Sentence frapante, qui a causé une farmentation extraordinaire parmi le bas peuple, qui a exposé ma personne et ma maison a des insultes inattendues, et outrageantes; comme vous pourrez le voir dans le Memoire que mon Avocat d’Arras se charge de vous faire parvenir. C’est un hommage que je crois devoir a l’Auteur d’une invention célébre par toute la terre, et cependant jadis si redoutée a st. omer, mais maintenant adoptée par les personnes instruites. Vous ne serez peut être pas faché Monsieur que je vous retrasse ici un abrege, de ce qui a donné lieu a tant de peinnes et de tracasseries que l’on m’a fait essuier a ce sujet.

Ce fut d’abord une voisine qui m’a chicané ci devant plusieurs fois pour une muraille de separation, de nos jardins reciproques, laquelle dans un conseil feminin, a exagerée le peril de cette invention insinuant que la lame d’Epée êtoit aimantée et Electrisée et que par ce moyen j’allois attirer le Tonnerre des 4 coins de la ville, et par ainsi les exposer a être brulées, et Ecrasées dans leurs maisons. D’ou on conclud qu’il faloit presenter une Requeste au Magistrat a effet de faire detruire une machine si dangereuse.

Le petit et tendre mary d’une voisine en fut le colporteur secret pour obtenir des signatures: 7. ou 8. personnes l’ont fait par complaisance ou par importunitées, tandis que des Dames, et meme deux de ses oncles l’ont refusé constament. La plus proche voisine ajant un frere   aussi peureux qu’elle, secondé par un bruyant faiseur d’ordonnances de vie et de mort, disant que des femmes auroient avortées etc. ils firent pancher la balance de Themis, avec d’autres peureux pour la destruction de tout l’appareil: sentence memorable! qui fut prononcée contre l’avis des meilleures têtes qui font toujours le plus petit nombre dans les assemblées.

M’étant rendu opposant a cette sentence par defaut, elle fut cependant confirmée malgré les autoritées respectables comme la vôtre Monsieur, citee dans la playdoirie, attendu est-il dit, qu’il s’agist de police, de tranquilité et de seureté publique.

Une sentence aussi foudroyante renversa la cervelle a la multitude ignare.
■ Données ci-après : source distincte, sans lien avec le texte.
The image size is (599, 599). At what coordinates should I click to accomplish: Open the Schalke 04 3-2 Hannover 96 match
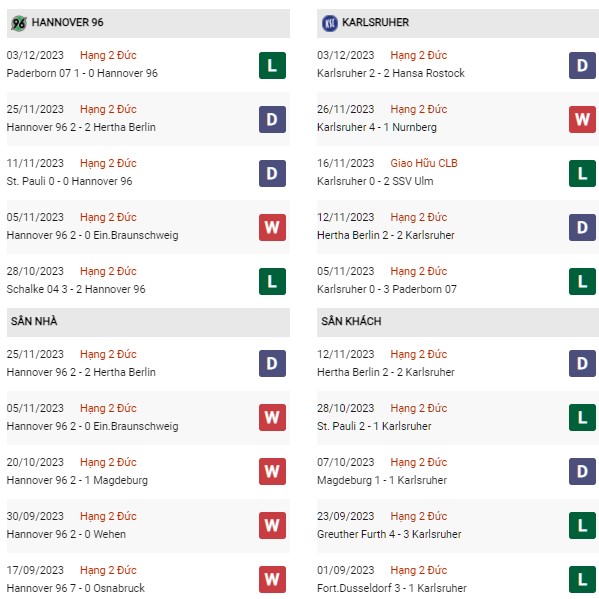coord(76,289)
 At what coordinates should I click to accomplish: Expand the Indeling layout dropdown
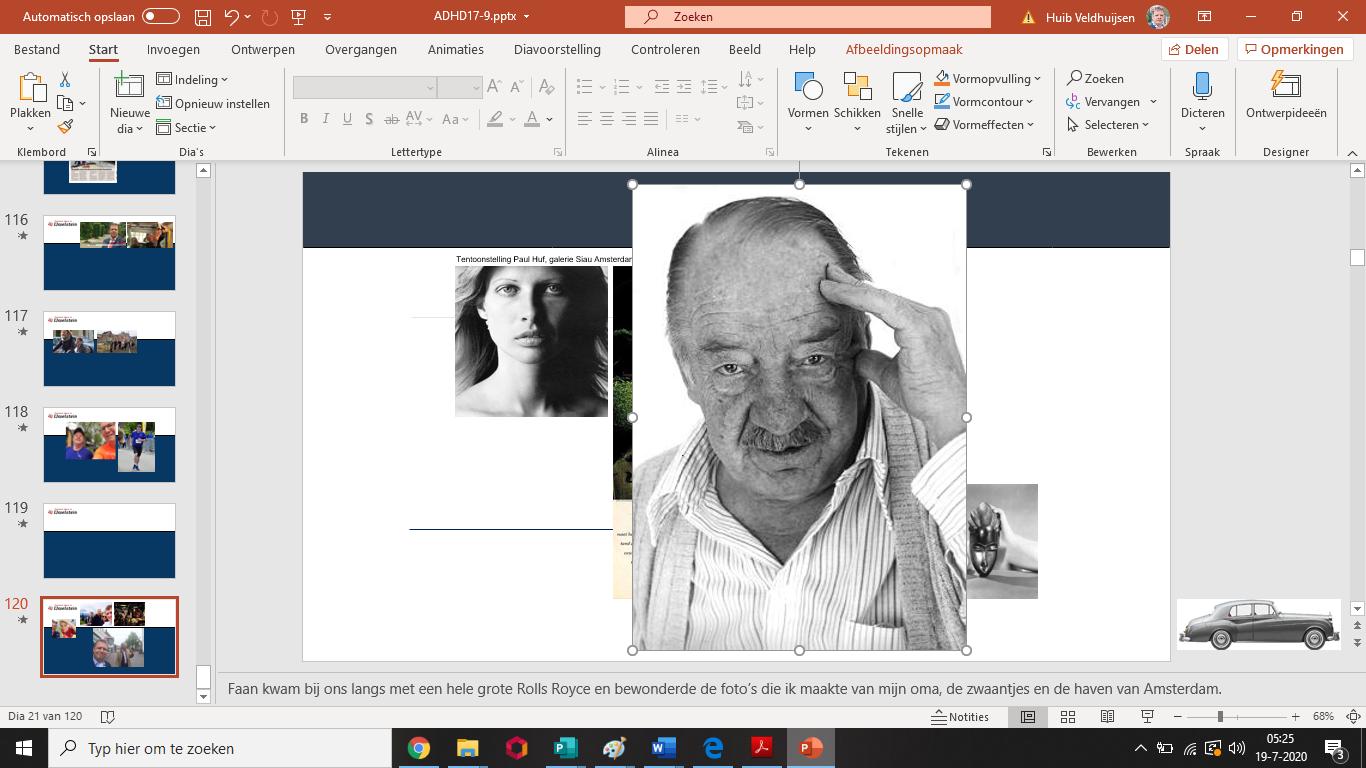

On s’est    upê, on a menacé et comme le dit le Memoire: dans cette crise abandonné ici de tout le monde, j’ecrivis a plusieurs Academies et à de bons physiciens, pour savoir à quoi m’en tenir, je reçus des consolations de tout côté, et surtout de Dijon (quoi qu’inconnu, comme le prouve l’avis honorable de cette savante Academie).

Plusieurs bons Ecrivins se sont offerts genereusement pour faire le Memoire et surtout Mr. Buissart, qui, regardant cette affaire comme la sienne propre, s’en est acquité avec honneur. Pour d’autant mieux appuier la chose on a voulut une consultation de célébres Avocats de paris, cette consultation mieux raisonnée au commencement qu’a la fin puis-ce que les craintes du peuple n’existoient plus, s’est fait attendre pendant un an. MM. les Avocats d’Arras par leur consultation postérieure ont rectifiés cette fin qui n’etoit pas de mon goût.

Le Memoire enfin etant imprimê, fut signifiê a la partie publique au commencement de novembre 1782. Un des plus Eloquent plaideur à Arras s’est chargé de la plaider, j’en attend le resultat avec une forte impatience, et voila a quoi les choses en sont.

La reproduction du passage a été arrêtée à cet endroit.